- Consigne A
Pouvez-vous dupliquer à l'identique les lignes de données qui suivent l'extrait, depuis celle qui contient « Aggressive Hybrid (223, 878) » jusqu'à la dernière de ces lignes, les deux bornes comprises ?

- Extrait fourni

==============================

Steadfast Noon 2022, un exercice de dissuasion nucléaire otanien sous haute tension. Une co-publication AB Pictoris et Diploweb.com.

La carte et son commentaire sont également disponibles ici, sur le site de Diploweb.com.

Le 17 octobre 2022, l’exercice annuel de dissuasion nucléaire de l’OTAN Steadfast Noon réunissant 14 des 30 États-membres débute en Belgique sur fond de fortes tensions avec la Russie. Cette dernière, possédant par ailleurs le plus grand arsenal nucléaire au monde (1), a en effet brandi plusieurs fois la menace nucléaire dans le cadre de la relance de son invasion à grande échelle de l’Ukraine. L’exercice Steadfast Noon, prévu de longue date, est selon l’OTAN un « exercice de routine » et contribue à garantir l’efficacité de la dissuasion nucléaire de l’Alliance, et, selon un communiqué, n’est pas lié à la guerre qui se déroule en Ukraine. Des vols d’entraînement se dérouleront entre le 17 et le 30 octobre 2022 au dessus de la mer du Nord, entre la Norvège, le Danemark et le Royaume-Uni. Sept notices aux aviateurs (NOTAM) ont été émises par la Russie en Mer de Barents et en Mer de Kara - près de la Nouvelle-Zemble (2), zone d’essais nucléaires russes -, poussant l’Alliance à surveiller toute activité nucléaire de la Russie pendant la durée de l’exercice, qui se déroule donc dans un contexte très tendu. 

La tenue d’un exercice de dissuasion nucléaire otanien en plein conflit sur le sol de l’Europe géographique

L’exercice Steadfast Noon est un exercice annuel organisé en 2022 en Belgique. Il réunit 14 États-membres de l’OTAN - le nom des pays concernés n’est pas connu - dans le but de maintenir la dissuasion nucléaire de l’Alliance, composante majeure de ses capacités de défense et de dissuasion. Comme le rappelle sa politique de dissuasion nucléaire, « tant que les armes nucléaires existent, l’OTAN restera une alliance nucléaire ». Il est cependant nécessaire de souligner ici que malgré l’existence d’un Groupe des plans nucléaires (GPN) au sein de l’Alliance, la France, également puissance nucléaire indépendante et souhaitant maintenir cette indépendance stratégique, n’y participe pas, contrairement au Royaume-Uni. En France, l’armée de l’Air et de l’Espace organise en effet de son côté l’opération Poker pour entraîner ses forces de dissuasion nucléaire quatre fois par an.

==============================

- Données fournies
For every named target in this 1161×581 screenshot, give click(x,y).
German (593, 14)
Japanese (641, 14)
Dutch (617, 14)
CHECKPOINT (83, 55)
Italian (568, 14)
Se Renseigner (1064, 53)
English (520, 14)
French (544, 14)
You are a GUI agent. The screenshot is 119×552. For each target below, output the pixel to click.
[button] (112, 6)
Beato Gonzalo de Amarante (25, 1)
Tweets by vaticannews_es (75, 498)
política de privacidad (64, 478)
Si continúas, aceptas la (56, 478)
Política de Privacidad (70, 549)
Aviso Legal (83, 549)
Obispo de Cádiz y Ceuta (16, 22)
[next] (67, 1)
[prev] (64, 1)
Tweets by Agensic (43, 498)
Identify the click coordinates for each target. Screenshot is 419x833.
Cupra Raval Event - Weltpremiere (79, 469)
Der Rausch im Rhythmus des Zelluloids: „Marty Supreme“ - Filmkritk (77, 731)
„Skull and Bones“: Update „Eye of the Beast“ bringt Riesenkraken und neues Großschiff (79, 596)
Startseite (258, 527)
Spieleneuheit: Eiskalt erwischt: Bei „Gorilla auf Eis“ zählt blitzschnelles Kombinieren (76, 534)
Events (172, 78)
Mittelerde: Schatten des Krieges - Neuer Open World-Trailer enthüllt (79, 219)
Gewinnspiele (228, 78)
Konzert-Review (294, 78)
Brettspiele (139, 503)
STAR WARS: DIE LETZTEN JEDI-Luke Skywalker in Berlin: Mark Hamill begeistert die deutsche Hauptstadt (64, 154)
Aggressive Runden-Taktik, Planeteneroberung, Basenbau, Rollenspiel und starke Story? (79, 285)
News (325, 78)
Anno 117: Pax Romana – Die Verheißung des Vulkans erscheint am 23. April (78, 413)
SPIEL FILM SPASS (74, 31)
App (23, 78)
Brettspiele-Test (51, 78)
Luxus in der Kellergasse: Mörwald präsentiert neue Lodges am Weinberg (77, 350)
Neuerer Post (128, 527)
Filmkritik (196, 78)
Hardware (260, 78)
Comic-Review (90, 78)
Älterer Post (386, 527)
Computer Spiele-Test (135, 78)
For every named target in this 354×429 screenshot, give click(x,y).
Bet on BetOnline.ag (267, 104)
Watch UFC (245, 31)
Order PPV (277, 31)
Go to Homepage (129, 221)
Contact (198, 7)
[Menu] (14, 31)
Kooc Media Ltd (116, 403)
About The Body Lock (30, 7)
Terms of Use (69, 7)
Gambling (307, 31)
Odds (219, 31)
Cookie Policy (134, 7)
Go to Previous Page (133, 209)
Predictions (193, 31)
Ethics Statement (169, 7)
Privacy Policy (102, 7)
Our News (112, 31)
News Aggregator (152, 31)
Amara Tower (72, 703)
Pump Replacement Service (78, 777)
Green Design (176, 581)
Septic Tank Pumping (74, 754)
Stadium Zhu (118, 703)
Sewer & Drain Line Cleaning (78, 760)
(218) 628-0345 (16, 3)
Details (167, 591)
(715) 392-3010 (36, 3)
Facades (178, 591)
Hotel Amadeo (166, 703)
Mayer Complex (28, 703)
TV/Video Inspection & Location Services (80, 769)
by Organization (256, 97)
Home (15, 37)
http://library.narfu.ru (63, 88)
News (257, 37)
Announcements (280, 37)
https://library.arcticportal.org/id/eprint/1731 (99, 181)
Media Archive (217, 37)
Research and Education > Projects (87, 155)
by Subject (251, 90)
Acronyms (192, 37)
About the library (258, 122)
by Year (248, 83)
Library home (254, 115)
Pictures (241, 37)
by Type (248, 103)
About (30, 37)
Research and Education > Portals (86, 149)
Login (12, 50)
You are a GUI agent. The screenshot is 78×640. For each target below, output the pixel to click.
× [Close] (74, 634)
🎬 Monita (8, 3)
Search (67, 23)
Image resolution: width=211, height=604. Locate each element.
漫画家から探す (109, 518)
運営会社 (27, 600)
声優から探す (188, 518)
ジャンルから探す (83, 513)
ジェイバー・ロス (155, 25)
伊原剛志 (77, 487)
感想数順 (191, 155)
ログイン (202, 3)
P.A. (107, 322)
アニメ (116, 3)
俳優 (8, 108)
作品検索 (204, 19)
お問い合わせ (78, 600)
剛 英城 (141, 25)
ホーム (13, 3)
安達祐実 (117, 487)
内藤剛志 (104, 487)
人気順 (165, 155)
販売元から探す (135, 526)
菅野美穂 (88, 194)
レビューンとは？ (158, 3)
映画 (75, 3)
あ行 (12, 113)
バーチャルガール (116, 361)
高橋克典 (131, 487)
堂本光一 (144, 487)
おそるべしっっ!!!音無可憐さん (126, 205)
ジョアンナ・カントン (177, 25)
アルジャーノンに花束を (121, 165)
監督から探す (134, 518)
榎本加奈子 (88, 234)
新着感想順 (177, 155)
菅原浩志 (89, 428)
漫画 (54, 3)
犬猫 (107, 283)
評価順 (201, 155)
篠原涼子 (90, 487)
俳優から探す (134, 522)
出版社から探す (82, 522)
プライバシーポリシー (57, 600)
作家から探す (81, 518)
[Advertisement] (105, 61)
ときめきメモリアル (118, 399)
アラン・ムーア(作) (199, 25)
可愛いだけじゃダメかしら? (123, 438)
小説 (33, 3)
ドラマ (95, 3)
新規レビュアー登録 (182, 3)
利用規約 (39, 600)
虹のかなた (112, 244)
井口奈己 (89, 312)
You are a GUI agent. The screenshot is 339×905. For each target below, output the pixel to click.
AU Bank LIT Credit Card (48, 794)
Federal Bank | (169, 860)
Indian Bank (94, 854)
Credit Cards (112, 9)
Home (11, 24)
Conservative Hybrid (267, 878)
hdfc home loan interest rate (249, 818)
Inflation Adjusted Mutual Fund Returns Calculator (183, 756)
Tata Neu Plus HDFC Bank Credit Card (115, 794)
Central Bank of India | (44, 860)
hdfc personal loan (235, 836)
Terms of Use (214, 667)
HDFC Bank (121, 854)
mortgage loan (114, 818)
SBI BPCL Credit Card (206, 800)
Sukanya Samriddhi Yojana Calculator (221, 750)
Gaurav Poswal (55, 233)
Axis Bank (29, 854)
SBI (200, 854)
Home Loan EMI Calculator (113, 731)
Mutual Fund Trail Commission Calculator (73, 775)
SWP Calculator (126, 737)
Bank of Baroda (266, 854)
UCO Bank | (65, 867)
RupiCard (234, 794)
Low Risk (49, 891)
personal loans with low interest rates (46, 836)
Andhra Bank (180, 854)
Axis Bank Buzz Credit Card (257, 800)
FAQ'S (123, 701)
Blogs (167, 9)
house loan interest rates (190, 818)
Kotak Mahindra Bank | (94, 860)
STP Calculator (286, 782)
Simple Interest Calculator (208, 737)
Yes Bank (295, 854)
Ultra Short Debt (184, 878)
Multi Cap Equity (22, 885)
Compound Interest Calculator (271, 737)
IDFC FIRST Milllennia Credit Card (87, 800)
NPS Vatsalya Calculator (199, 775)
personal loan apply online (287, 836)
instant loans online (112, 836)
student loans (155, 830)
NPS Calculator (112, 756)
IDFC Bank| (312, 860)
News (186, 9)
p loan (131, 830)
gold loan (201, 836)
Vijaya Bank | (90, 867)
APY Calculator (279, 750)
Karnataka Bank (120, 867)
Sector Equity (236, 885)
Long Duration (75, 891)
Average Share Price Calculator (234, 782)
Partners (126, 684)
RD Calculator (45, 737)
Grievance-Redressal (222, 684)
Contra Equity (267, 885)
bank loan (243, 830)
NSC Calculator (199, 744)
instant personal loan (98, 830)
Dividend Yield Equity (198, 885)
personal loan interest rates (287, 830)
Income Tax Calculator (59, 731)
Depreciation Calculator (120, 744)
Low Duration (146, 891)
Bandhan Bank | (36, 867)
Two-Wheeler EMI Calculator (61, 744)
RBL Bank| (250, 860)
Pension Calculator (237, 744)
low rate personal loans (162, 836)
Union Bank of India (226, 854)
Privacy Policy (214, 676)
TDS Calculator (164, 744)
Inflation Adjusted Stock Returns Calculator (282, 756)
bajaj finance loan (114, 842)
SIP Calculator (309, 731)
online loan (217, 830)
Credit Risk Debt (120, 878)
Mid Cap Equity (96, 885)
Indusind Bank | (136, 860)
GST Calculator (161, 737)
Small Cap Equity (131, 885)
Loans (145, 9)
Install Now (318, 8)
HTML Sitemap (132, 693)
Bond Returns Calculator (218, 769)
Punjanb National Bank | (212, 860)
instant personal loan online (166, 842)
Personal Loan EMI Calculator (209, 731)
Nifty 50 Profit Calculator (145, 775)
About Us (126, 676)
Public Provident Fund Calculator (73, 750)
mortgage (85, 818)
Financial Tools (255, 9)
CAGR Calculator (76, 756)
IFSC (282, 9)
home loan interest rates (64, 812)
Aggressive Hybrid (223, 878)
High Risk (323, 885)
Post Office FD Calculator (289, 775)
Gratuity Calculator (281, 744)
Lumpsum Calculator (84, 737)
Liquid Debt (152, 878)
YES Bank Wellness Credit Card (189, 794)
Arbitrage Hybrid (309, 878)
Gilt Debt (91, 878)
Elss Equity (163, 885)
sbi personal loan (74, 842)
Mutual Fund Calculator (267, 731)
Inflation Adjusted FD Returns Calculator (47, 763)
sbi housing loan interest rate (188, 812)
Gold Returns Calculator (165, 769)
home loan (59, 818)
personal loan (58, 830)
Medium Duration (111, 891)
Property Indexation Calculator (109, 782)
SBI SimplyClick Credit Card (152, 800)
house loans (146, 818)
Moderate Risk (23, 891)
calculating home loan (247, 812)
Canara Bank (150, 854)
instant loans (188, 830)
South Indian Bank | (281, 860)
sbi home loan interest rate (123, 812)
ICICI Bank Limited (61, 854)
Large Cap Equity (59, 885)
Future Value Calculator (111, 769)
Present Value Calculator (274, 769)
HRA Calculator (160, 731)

==============================

- Consigne B
Pouvez-vous transcrire fidèlement le passage de l'extrait qui va de « L’exercice Steadfast Noon est » jusqu'à « fois par an. », les deux bornes comprises ?

- Résultat attendu A
Aggressive Hybrid (223, 878)
High Risk (323, 885)
Post Office FD Calculator (289, 775)
Gratuity Calculator (281, 744)
Lumpsum Calculator (84, 737)
Liquid Debt (152, 878)
YES Bank Wellness Credit Card (189, 794)
Arbitrage Hybrid (309, 878)
Gilt Debt (91, 878)
Elss Equity (163, 885)
sbi personal loan (74, 842)
Mutual Fund Calculator (267, 731)
Inflation Adjusted FD Returns Calculator (47, 763)
sbi housing loan interest rate (188, 812)
Gold Returns Calculator (165, 769)
home loan (59, 818)
personal loan (58, 830)
Medium Duration (111, 891)
Property Indexation Calculator (109, 782)
SBI SimplyClick Credit Card (152, 800)
house loans (146, 818)
Moderate Risk (23, 891)
calculating home loan (247, 812)
Canara Bank (150, 854)
instant loans (188, 830)
South Indian Bank | (281, 860)
sbi home loan interest rate (123, 812)
ICICI Bank Limited (61, 854)
Large Cap Equity (59, 885)
Future Value Calculator (111, 769)
Present Value Calculator (274, 769)
HRA Calculator (160, 731)

- Résultat attendu B
L’exercice Steadfast Noon est un exercice annuel organisé en 2022 en Belgique. Il réunit 14 États-membres de l’OTAN - le nom des pays concernés n’est pas connu - dans le but de maintenir la dissuasion nucléaire de l’Alliance, composante majeure de ses capacités de défense et de dissuasion. Comme le rappelle sa politique de dissuasion nucléaire, « tant que les armes nucléaires existent, l’OTAN restera une alliance nucléaire ». Il est cependant nécessaire de souligner ici que malgré l’existence d’un Groupe des plans nucléaires (GPN) au sein de l’Alliance, la France, également puissance nucléaire indépendante et souhaitant maintenir cette indépendance stratégique, n’y participe pas, contrairement au Royaume-Uni. En France, l’armée de l’Air et de l’Espace organise en effet de son côté l’opération Poker pour entraîner ses forces de dissuasion nucléaire quatre fois par an.